Records drawn from a dataset:

[Start of section]

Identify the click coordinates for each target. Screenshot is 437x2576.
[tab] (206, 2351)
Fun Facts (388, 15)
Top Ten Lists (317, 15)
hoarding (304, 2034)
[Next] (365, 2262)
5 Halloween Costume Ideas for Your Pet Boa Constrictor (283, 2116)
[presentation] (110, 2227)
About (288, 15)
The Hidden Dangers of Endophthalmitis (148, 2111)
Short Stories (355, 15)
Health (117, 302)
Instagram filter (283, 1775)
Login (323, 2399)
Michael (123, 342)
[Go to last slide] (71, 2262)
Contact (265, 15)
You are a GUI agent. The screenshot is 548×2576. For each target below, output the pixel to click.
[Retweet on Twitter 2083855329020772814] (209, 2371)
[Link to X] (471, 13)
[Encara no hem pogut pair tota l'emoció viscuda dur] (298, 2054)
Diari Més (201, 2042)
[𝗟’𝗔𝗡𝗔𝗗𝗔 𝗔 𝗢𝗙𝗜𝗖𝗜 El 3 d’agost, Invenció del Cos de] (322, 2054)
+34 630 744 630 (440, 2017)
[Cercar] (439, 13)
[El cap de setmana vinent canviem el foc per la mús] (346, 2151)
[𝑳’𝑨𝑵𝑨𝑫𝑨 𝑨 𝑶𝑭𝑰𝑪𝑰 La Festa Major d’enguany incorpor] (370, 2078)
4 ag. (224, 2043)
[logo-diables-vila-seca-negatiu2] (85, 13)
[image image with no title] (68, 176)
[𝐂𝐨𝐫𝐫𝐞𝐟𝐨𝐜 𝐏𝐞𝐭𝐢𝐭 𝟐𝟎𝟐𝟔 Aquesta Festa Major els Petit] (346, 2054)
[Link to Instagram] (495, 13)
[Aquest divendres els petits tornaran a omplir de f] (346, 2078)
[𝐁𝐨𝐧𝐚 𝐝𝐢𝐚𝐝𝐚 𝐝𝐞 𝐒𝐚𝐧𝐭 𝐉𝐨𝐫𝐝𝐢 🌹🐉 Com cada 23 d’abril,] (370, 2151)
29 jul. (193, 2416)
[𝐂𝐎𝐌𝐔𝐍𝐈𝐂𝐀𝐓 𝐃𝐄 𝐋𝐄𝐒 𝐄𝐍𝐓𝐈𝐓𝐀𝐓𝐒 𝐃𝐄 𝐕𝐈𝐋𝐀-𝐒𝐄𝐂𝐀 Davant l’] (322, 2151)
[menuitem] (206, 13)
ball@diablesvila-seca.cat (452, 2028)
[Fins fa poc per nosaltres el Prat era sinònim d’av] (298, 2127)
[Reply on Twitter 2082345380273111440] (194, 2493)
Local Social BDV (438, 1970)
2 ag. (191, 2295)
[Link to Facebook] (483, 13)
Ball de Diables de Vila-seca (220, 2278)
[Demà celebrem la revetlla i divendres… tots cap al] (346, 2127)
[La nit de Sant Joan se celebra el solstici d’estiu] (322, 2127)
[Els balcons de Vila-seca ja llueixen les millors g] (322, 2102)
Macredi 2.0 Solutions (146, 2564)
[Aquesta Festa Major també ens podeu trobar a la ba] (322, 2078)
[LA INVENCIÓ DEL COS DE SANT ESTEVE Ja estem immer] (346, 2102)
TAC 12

[End of section]

Find every line above that contains the word "click", and return each one.

Identify the click coordinates for each target. Screenshot is 437x2576.
You are a GUI agent. The screenshot is 548×2576. For each target below, output the pixel to click.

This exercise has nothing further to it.